WHAT IS REQUIRED
Among the entries, how many lines hold the word "below"? Respond with that number only.
*** Opening of STUDY MATERIAL ***
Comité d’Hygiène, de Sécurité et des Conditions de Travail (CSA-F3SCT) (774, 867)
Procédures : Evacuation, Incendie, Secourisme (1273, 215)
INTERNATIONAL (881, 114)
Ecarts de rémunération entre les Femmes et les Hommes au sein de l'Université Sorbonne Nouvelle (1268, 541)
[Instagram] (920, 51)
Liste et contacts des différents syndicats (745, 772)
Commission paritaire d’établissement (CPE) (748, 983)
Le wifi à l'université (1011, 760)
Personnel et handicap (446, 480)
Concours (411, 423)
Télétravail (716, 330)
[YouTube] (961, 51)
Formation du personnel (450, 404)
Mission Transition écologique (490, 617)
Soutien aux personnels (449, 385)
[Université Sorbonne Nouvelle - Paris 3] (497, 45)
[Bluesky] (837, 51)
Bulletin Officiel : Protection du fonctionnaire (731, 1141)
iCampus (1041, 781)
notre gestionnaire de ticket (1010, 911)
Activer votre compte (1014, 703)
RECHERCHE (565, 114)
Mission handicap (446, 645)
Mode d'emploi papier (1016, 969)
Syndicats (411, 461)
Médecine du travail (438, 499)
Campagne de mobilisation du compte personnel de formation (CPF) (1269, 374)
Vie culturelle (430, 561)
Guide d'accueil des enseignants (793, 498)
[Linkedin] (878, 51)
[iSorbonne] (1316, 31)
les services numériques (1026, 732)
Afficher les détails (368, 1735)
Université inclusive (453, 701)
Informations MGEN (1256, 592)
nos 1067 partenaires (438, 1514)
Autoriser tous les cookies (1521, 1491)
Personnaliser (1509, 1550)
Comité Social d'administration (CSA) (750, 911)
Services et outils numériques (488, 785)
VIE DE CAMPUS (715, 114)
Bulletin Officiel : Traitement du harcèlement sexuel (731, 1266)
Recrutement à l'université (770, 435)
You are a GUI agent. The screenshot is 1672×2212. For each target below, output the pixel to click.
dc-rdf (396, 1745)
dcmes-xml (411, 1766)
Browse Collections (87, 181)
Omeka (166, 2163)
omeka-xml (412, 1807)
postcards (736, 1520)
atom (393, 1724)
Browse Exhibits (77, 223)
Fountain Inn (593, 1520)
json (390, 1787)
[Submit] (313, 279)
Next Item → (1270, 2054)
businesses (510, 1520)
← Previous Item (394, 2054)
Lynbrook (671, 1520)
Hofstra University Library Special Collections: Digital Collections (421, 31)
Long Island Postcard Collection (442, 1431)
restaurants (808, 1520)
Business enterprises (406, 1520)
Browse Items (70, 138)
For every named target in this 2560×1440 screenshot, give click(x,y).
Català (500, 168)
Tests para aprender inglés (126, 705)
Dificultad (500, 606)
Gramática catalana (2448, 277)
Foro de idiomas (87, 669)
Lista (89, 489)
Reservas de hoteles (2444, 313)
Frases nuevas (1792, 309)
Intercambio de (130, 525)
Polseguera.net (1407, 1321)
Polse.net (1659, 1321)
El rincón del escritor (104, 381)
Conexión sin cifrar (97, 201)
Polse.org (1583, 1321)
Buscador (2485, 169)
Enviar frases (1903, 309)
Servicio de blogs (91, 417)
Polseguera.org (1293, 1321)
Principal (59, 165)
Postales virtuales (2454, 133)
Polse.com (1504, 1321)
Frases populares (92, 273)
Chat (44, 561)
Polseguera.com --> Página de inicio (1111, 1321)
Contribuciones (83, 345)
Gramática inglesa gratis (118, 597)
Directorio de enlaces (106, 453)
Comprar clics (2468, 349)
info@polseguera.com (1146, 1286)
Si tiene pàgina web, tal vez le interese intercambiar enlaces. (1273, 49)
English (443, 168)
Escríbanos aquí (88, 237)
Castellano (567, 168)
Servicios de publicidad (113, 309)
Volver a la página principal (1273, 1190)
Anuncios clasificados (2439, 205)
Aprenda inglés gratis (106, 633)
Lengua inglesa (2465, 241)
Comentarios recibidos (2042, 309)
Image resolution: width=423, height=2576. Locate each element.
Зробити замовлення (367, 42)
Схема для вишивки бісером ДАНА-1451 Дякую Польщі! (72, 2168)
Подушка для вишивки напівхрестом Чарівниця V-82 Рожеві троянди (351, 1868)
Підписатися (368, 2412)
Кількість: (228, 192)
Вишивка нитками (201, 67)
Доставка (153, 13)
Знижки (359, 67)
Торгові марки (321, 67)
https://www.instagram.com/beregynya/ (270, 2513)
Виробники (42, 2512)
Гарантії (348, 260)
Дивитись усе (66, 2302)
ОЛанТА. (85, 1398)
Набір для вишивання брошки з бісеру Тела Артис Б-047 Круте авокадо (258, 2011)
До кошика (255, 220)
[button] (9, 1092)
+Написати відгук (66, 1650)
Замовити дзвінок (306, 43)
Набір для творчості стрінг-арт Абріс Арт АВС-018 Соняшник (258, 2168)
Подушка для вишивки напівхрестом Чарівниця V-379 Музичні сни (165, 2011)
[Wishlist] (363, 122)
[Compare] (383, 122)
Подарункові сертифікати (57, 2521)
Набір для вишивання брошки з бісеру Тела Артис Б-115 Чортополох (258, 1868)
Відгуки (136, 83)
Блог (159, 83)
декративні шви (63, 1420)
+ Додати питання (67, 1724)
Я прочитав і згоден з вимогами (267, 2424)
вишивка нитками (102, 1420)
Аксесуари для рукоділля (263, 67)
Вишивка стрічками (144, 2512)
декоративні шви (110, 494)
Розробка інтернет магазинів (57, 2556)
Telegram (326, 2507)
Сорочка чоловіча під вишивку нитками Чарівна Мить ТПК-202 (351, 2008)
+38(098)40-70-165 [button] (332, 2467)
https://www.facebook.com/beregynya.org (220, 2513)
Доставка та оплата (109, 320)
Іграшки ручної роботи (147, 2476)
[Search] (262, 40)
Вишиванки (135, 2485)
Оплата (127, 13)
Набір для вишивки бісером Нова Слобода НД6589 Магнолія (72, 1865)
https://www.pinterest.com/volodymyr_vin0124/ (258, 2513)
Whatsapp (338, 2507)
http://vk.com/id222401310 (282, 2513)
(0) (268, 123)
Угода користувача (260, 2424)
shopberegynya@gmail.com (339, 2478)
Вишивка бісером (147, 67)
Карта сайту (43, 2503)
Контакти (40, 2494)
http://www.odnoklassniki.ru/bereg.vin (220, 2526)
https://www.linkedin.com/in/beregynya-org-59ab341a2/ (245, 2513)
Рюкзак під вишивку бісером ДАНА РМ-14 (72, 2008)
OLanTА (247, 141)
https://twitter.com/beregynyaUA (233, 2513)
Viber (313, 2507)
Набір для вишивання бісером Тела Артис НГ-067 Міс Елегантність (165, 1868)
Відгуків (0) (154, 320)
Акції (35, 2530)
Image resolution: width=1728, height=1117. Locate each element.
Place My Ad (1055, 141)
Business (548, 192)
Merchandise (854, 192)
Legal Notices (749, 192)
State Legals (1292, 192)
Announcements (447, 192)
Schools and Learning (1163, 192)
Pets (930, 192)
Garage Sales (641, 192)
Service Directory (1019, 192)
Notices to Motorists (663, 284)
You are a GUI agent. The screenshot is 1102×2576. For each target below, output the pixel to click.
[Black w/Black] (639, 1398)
*** Close of STUDY MATERIAL ***
EXERCISE ANSWER
2